Sub-Type: Subclass or Conforms to Protocol
Super-Type: Super class or high level protocol
I, Interface Segregation Principle
No code should be forced to depend on methods it does not use.[1] ISP splits interfaces that are very large into smaller and more specific ones so that clients will only have to know about the methods that are of interest to them. Such shrunken interfaces are also called role interfaces. (by Wikipedia)
If you familiar with protocol oriented programming, You can easily understand what is meaning.
This principle is introduced at chapter 1, Head First Design Patterns 2nd
Example is making a Duck class. There are protocols that has multiple methods. Like a FlyBehavior and QuackBehavior. Separating the interfaces prevents the problem like RubberDuck class doesn’t need to implement FlyBehavior because It can’t fly. That interface doesn’t need.
In a Head First Design Patterns book, author suggested creating a FlyNoWay class that conforms to FlyBehavior protocol.
Example
protocol FlyBehavior {
func fly()
}
protocol QuackBehavior {
func quack()
}
class FlyWithWings: FlyBehavior {
func fly() {
print("I'm flying")
}
}
class FlyNoWay: FlyBehavior {
func fly() {
print("I can't fly")
}
}
class Quack: QuackBehavior {
func quack() {
print("Quack!!")
}
}
class MuteQuack: QuackBehavior {
func quack() {
print("....")
}
}
class Duck {
let flyBehavior: FlyBehavior
let quackBehavior: QuackBehavior
init(flyBehavior: FlyBehavior, quackBehavior: QuackBehavior) {
self.flyBehavior = flyBehavior
self.quackBehavior = quackBehavior
}
func performFly() {
flyBehavior.fly()
}
func performQuack() {
quackBehavior.quack()
}
}
class RubberDuck: Duck {}
let rubberDuck = RubberDuck(
flyBehavior: FlyNoWay(),
quackBehavior: Quack()
)
rubberDuck.performFly()
rubberDuck.performQuack()
//Prints
I can't fly
Quack!!
D, Dependency Inversion Principle
Depend on abstractions, not concretions
Tips for following this principle (by Head First Design Patterns 2nd)
- Don’t save concrete class’s reference using variable
- Create a class that conforms to protocol (Don’t create a class by inheritance from concrete class)
- Don’t override function that already implemented at base class. (Base class’s function should be defined that can be sharable for all the subclasses)
It is useful for writing unit testing.

With the addition of an abstract layer, both high- and lower-level layers reduce the traditional dependencies from top to bottom. Nevertheless, the “inversion” concept does not mean that lower-level layers depend on higher-level layers directly. Both layers should depend on abstractions (interfaces) that expose the behavior needed by higher-level layers.

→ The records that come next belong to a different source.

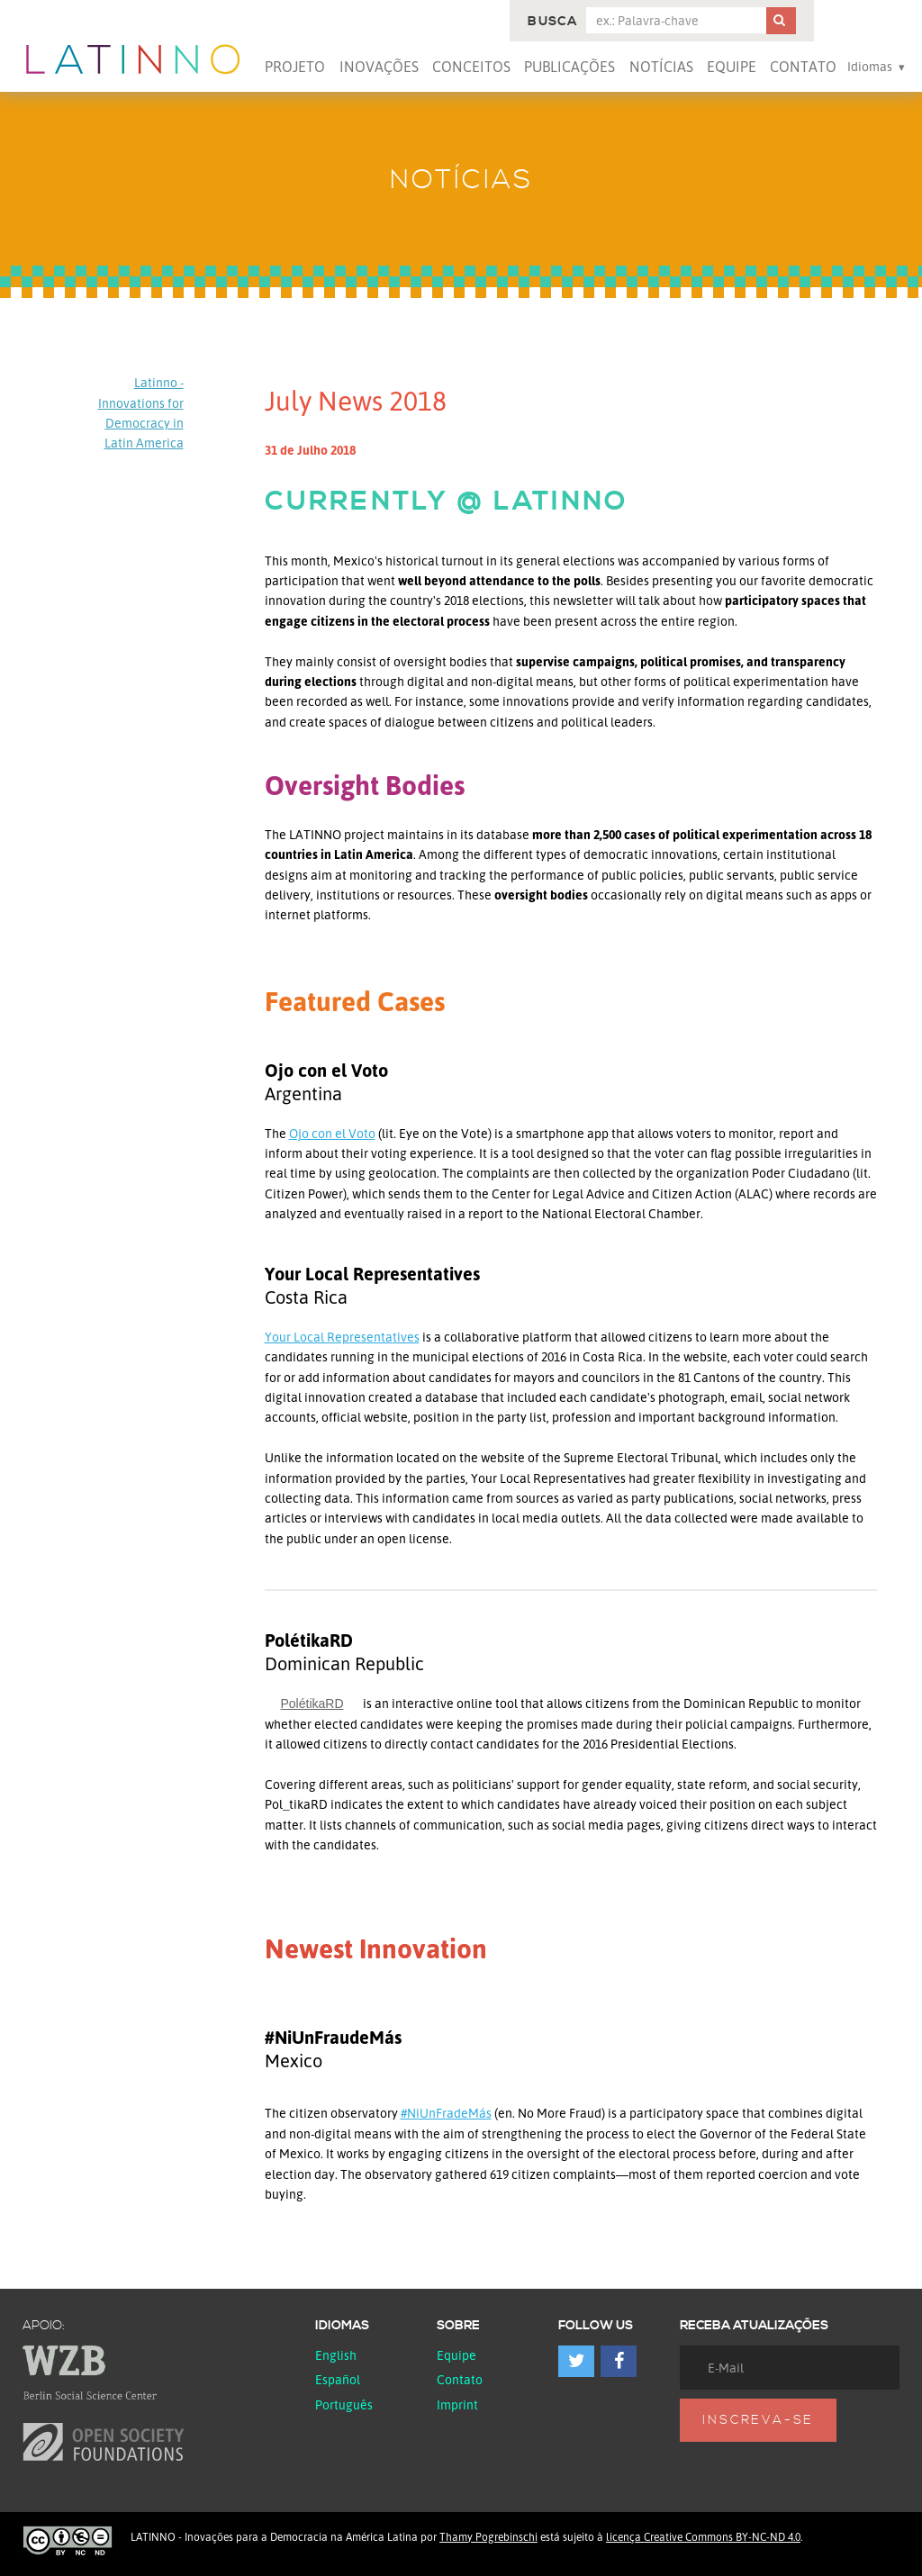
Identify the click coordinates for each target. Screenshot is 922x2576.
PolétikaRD (312, 1703)
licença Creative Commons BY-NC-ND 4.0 (703, 2537)
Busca (552, 22)
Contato (803, 67)
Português (344, 2404)
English (336, 2355)
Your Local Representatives (342, 1336)
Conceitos (471, 67)
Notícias (661, 67)
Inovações (379, 67)
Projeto (295, 67)
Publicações (569, 67)
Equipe (731, 67)
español (337, 2379)
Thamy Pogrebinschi (488, 2537)
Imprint (457, 2404)
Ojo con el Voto (332, 1133)
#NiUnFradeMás (446, 2112)
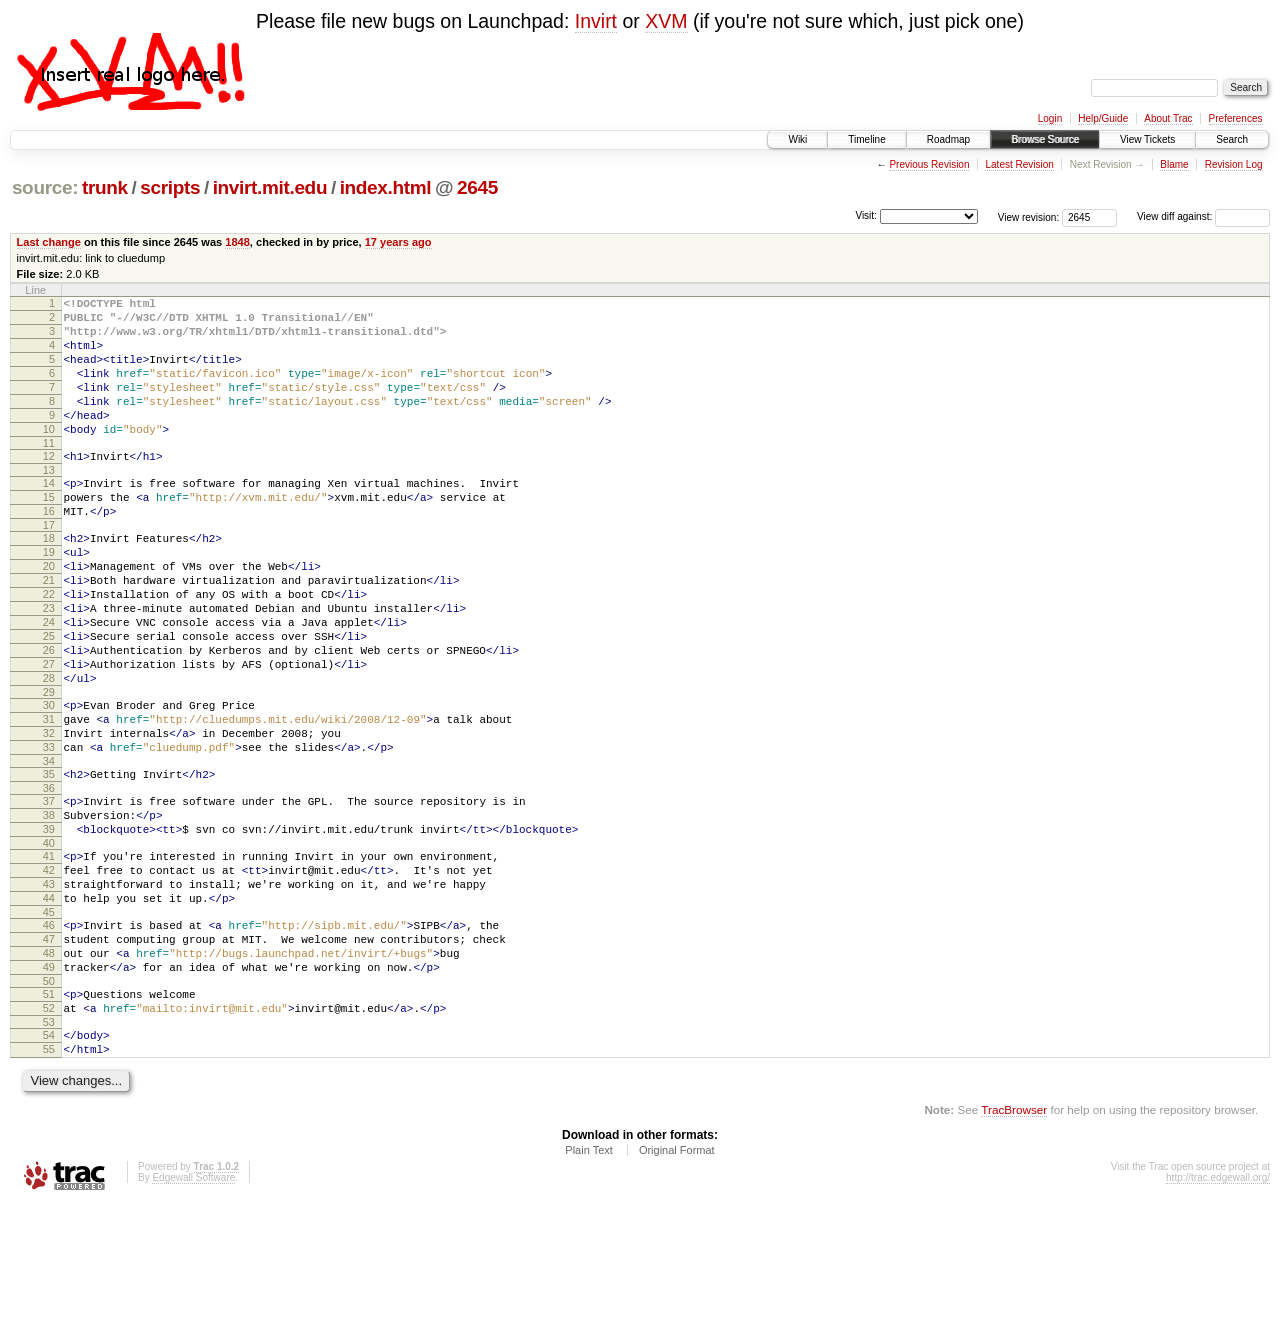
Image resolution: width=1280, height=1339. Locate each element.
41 (49, 955)
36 (49, 878)
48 (49, 1070)
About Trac (1168, 118)
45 (49, 1023)
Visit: (866, 215)
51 (49, 1117)
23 (49, 665)
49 (49, 1087)
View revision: (1029, 216)
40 (49, 942)
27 (49, 733)
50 (49, 1104)
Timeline (866, 139)
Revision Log (1234, 164)
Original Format (677, 1285)
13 (49, 503)
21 (49, 631)
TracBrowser (1014, 1244)
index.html (386, 187)
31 (49, 797)
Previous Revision (929, 164)
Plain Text (589, 1285)
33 (49, 831)
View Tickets (1147, 139)
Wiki (797, 139)
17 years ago (398, 242)
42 (49, 972)
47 (49, 1053)
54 (49, 1164)
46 (49, 1036)
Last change (49, 242)
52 (49, 1134)
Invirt (596, 21)
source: (45, 187)
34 (49, 848)
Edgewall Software (193, 1312)
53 (49, 1151)
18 (49, 580)
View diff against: (1203, 216)
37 (49, 891)
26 (49, 716)
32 (49, 814)
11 (49, 473)
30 (49, 780)
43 (49, 989)
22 (49, 648)
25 (49, 699)
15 (49, 533)
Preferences (1236, 118)
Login (1050, 118)
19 (49, 597)
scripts (170, 187)
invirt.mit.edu (270, 187)
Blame (1174, 164)
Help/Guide (1103, 118)
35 (49, 861)
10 (49, 456)
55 (49, 1181)
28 (49, 750)
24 (49, 682)
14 (49, 516)
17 (49, 567)
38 (49, 908)
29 (49, 767)
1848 (237, 242)
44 (49, 1006)
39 (49, 925)
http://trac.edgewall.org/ (1218, 1312)
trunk (105, 187)
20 (49, 614)
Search (1232, 139)
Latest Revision (1019, 164)
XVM (666, 21)
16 (49, 550)
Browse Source (1045, 139)
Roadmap (948, 139)
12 (49, 486)
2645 (477, 187)
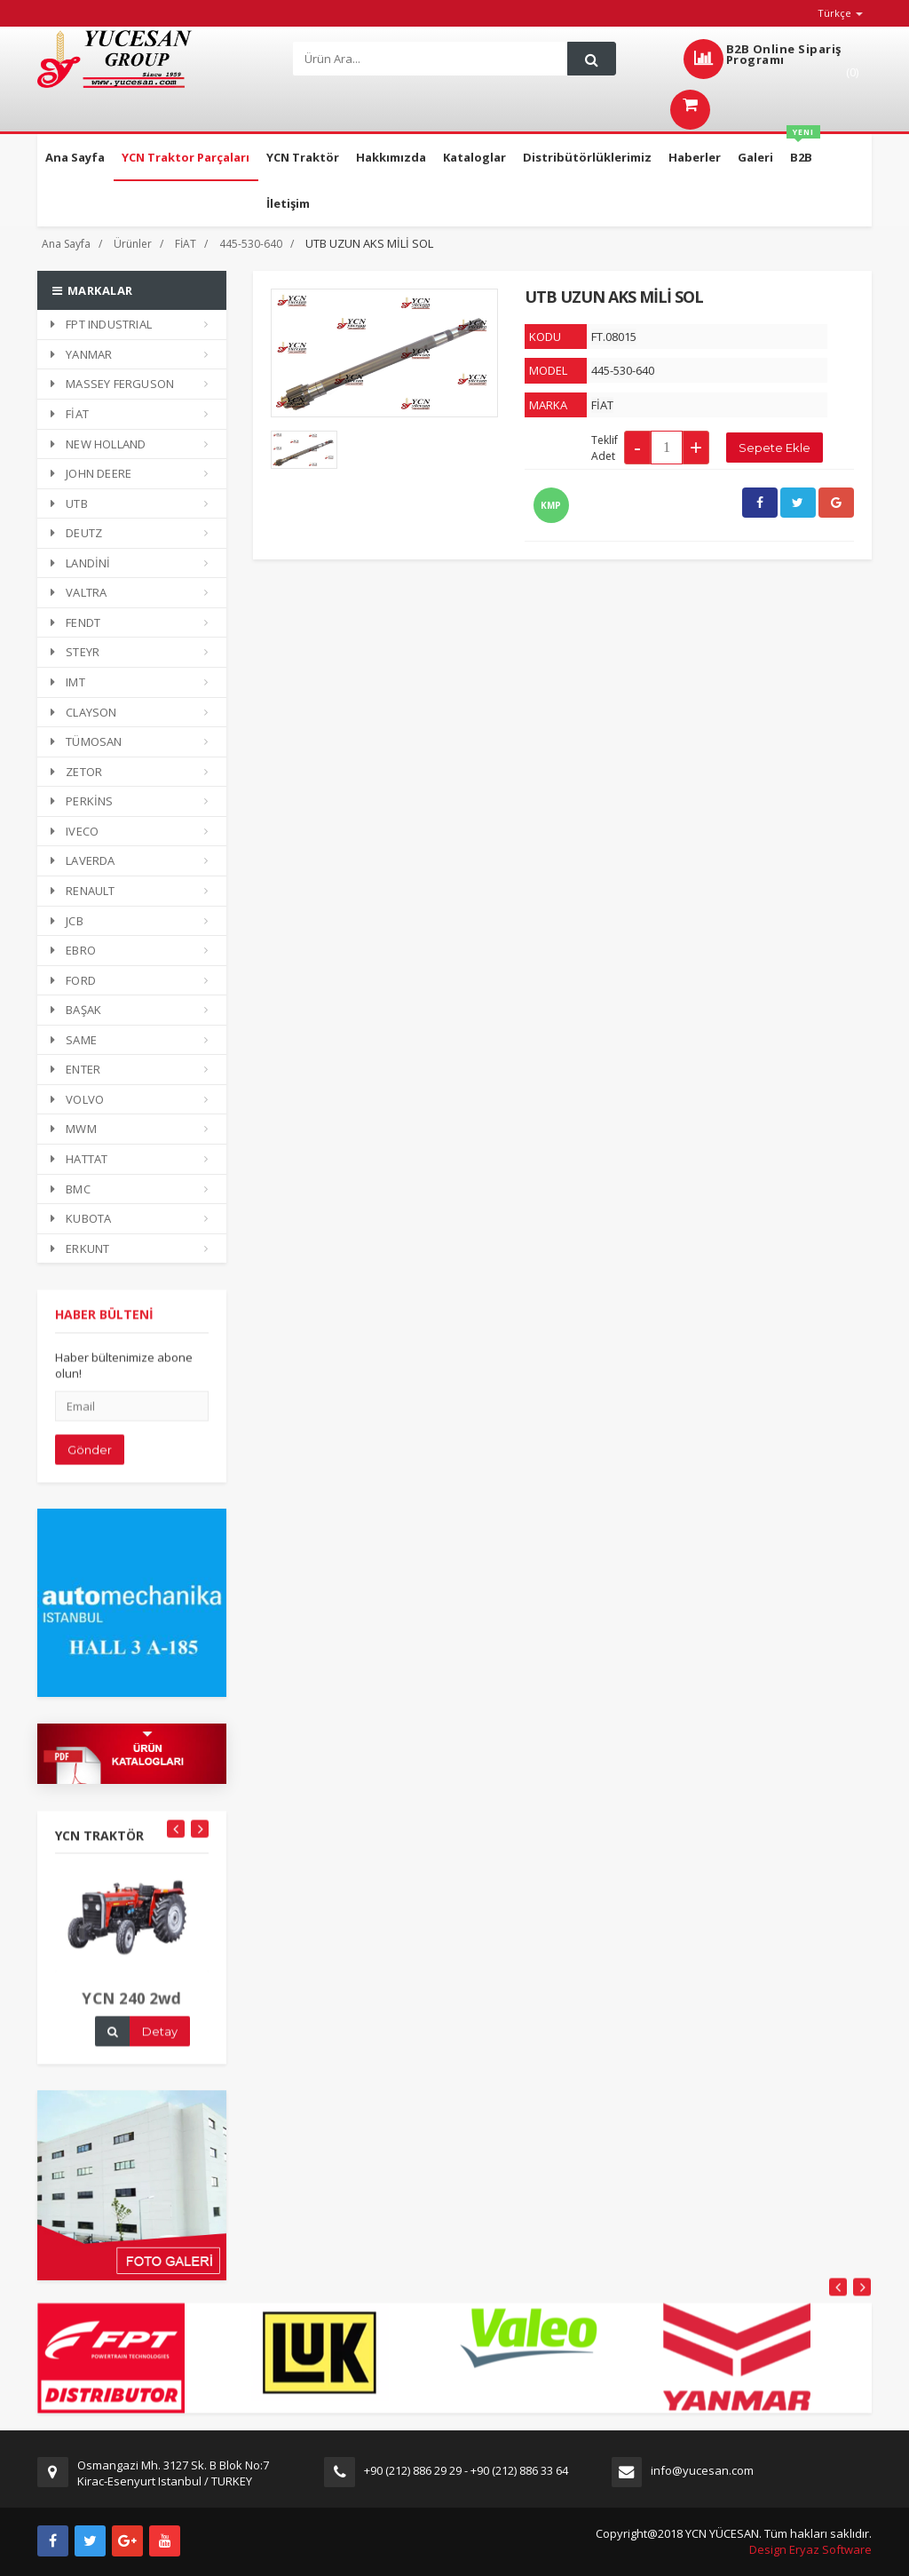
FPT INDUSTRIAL (101, 324)
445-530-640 (250, 243)
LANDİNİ (81, 563)
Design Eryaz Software (810, 2549)
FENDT (75, 622)
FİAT (185, 243)
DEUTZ (76, 533)
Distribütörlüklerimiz (587, 157)
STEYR (75, 652)
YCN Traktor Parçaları (185, 157)
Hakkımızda (391, 157)
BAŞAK (76, 1010)
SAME (74, 1040)
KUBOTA (81, 1218)
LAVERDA (83, 860)
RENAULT (83, 891)
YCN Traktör (302, 157)
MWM (74, 1129)
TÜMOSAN (87, 741)
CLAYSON (84, 712)
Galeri (755, 157)
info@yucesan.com (702, 2470)
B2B (803, 149)
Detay (160, 2041)
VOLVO (77, 1099)
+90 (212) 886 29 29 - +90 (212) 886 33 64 (466, 2470)
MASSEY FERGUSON (112, 384)
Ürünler (133, 243)
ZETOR (76, 772)
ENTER (75, 1069)
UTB (69, 503)
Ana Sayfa (75, 157)
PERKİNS (82, 801)
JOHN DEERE (91, 473)
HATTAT (79, 1159)
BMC (71, 1189)
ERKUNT (80, 1248)
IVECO (75, 831)
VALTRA (79, 592)
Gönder (89, 1460)
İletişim (288, 203)
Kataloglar (474, 157)
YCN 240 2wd (132, 2008)
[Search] (433, 59)
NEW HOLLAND (98, 444)
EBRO (73, 950)
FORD (73, 980)
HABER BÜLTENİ (104, 1325)
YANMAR (81, 354)
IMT (68, 682)
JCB (67, 921)
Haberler (694, 157)
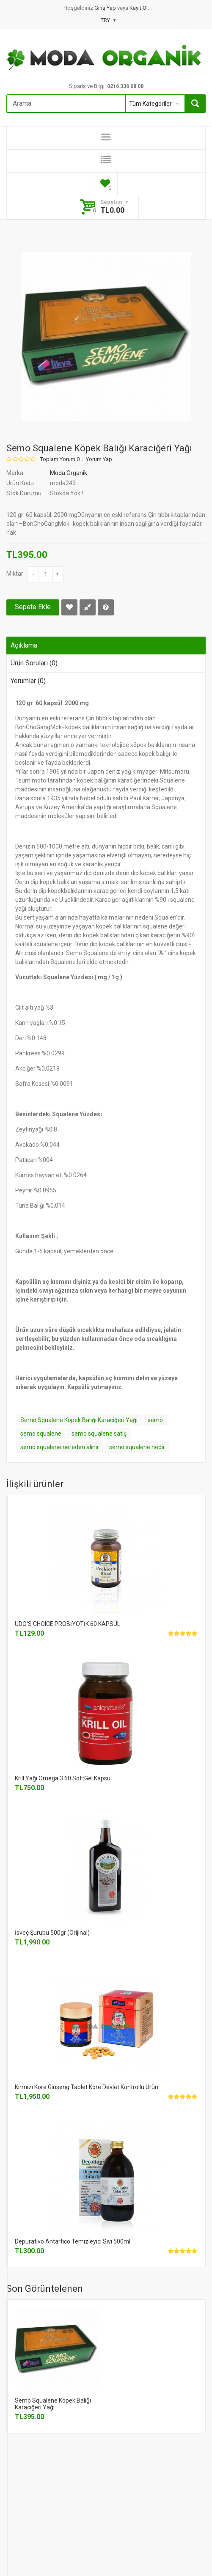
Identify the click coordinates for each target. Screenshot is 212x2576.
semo (155, 1420)
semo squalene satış (99, 1433)
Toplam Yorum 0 (60, 459)
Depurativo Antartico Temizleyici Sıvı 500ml (72, 2241)
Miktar (14, 573)
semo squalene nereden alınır (59, 1447)
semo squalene (40, 1433)
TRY (108, 20)
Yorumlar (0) (28, 681)
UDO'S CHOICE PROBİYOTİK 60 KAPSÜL (67, 1623)
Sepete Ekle (33, 607)
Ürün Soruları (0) (34, 663)
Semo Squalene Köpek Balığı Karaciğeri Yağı (79, 1420)
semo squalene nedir (137, 1447)
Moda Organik (68, 473)
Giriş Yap (105, 8)
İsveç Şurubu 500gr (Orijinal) (52, 1932)
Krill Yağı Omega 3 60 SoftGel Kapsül (63, 1778)
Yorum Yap (99, 459)
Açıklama (24, 645)
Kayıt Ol (138, 8)
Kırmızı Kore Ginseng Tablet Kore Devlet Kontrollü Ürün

In a direct application of dependency inversion, the abstracts are owned by the upper/policy layers. This architecture groups the higher/policy components and the abstractions that define lower services together in the same package. The lower-level layers are created by inheritance/implementation of these abstract classes or interfaces.[1]
The inversion of the dependencies and ownership encourages the re-usability of the higher/policy layers. Upper layers could use other implementations of the lower services. When the lower-level layer components are closed or when the application requires the reuse of existing services, it is common that an Adapter mediates between the services and the abstractions.